YOUR ASSIGNMENT -
When you restate the data, keep every word as it is and drop the images.

___ THE RECORDS ___

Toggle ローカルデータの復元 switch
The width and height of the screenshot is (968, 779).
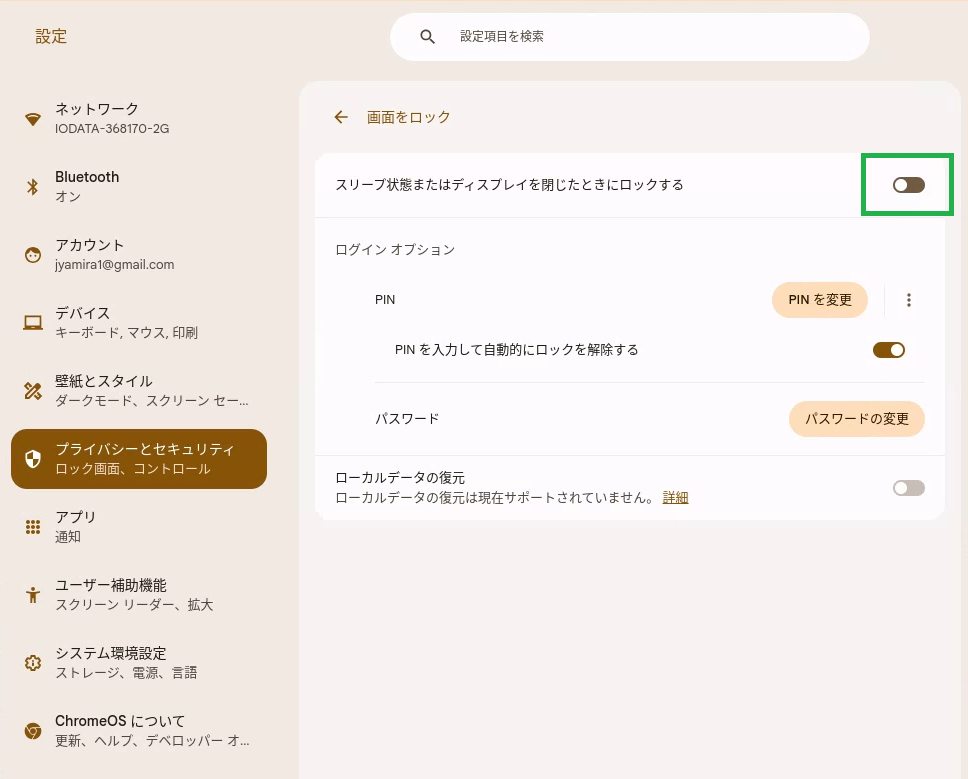tap(908, 488)
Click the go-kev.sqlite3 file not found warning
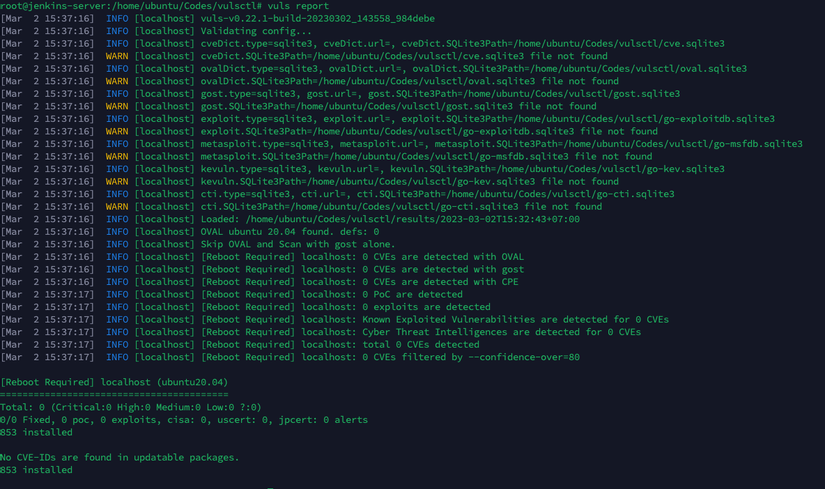The height and width of the screenshot is (489, 825). click(x=409, y=181)
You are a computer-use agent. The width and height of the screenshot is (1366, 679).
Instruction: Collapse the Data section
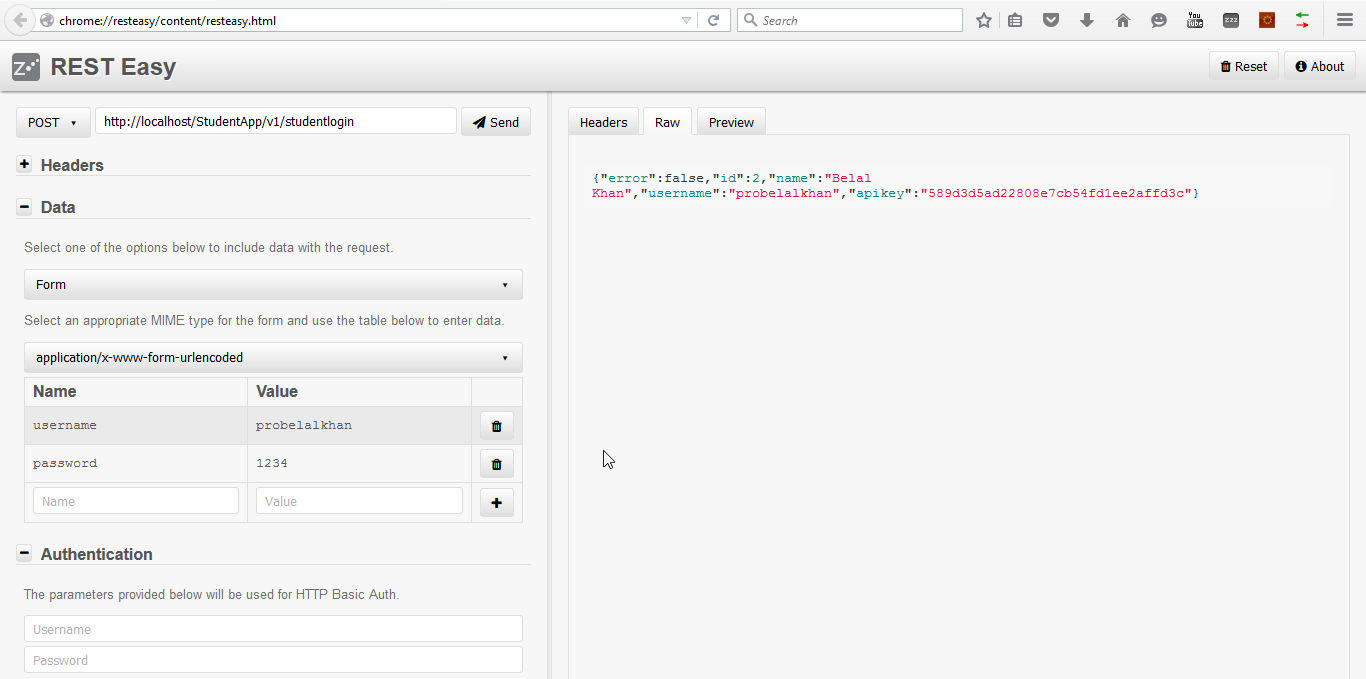24,206
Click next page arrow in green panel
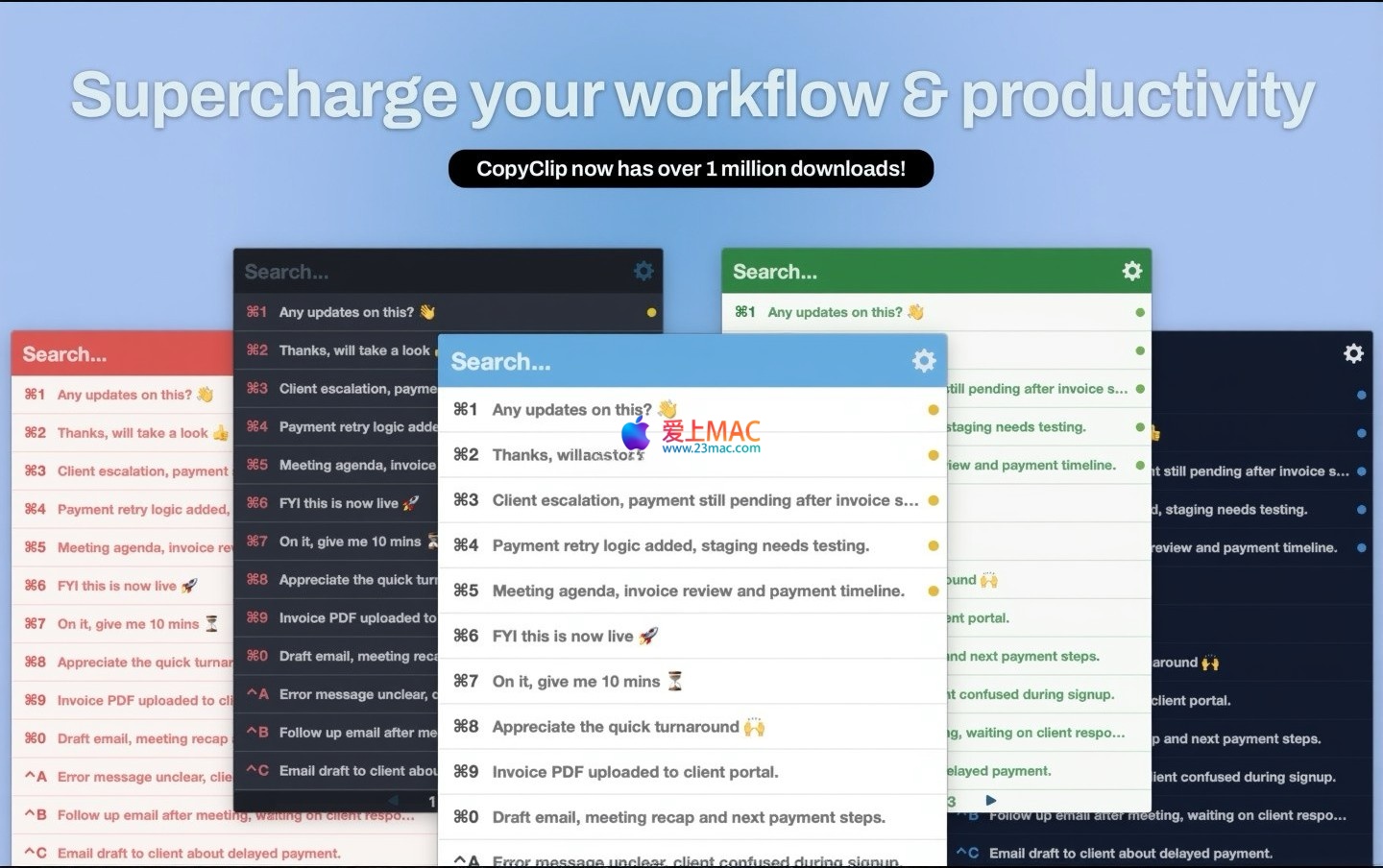 coord(991,800)
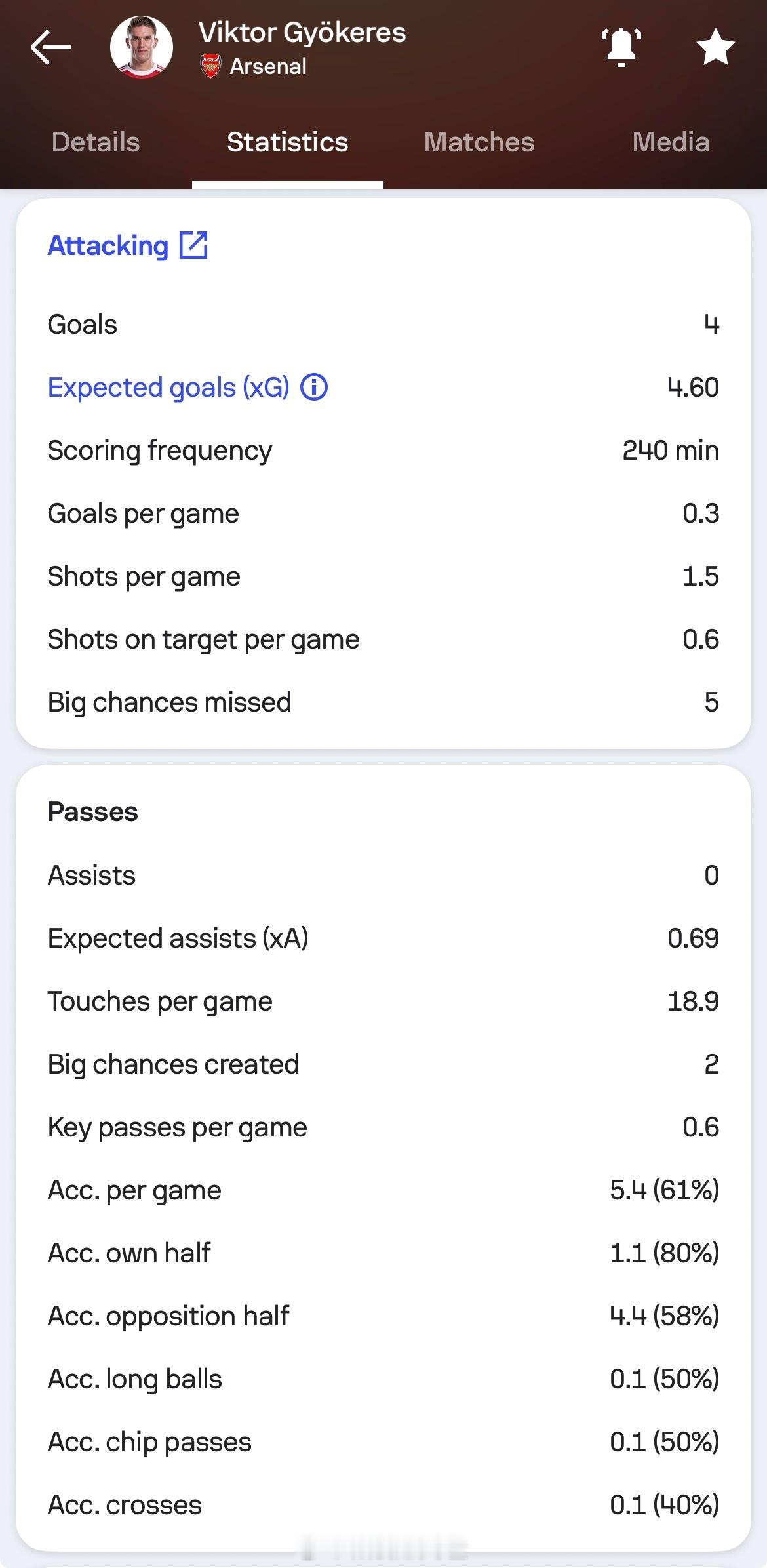This screenshot has width=767, height=1568.
Task: Tap the xG info icon
Action: 314,388
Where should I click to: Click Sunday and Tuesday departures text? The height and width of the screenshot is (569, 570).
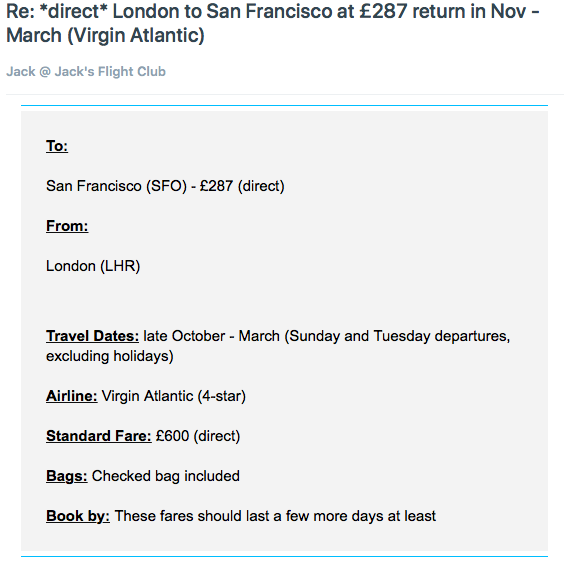click(x=397, y=336)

___

WRITTEN ANSWER -
Toggle ローカルデータの復元 switch
The width and height of the screenshot is (968, 779).
tap(908, 488)
Click the go-kev.sqlite3 file not found warning
The height and width of the screenshot is (489, 825). click(x=409, y=181)
You are a computer-use agent. The width and height of the screenshot is (1366, 679).
Instruction: Collapse the Data section
24,206
Click next page arrow in green panel
 coord(991,800)
This screenshot has width=767, height=1568.
Task: Tap the xG info icon
Action: 314,388
Where should I click to: Click Sunday and Tuesday departures text? The height and width of the screenshot is (569, 570).
click(x=397, y=336)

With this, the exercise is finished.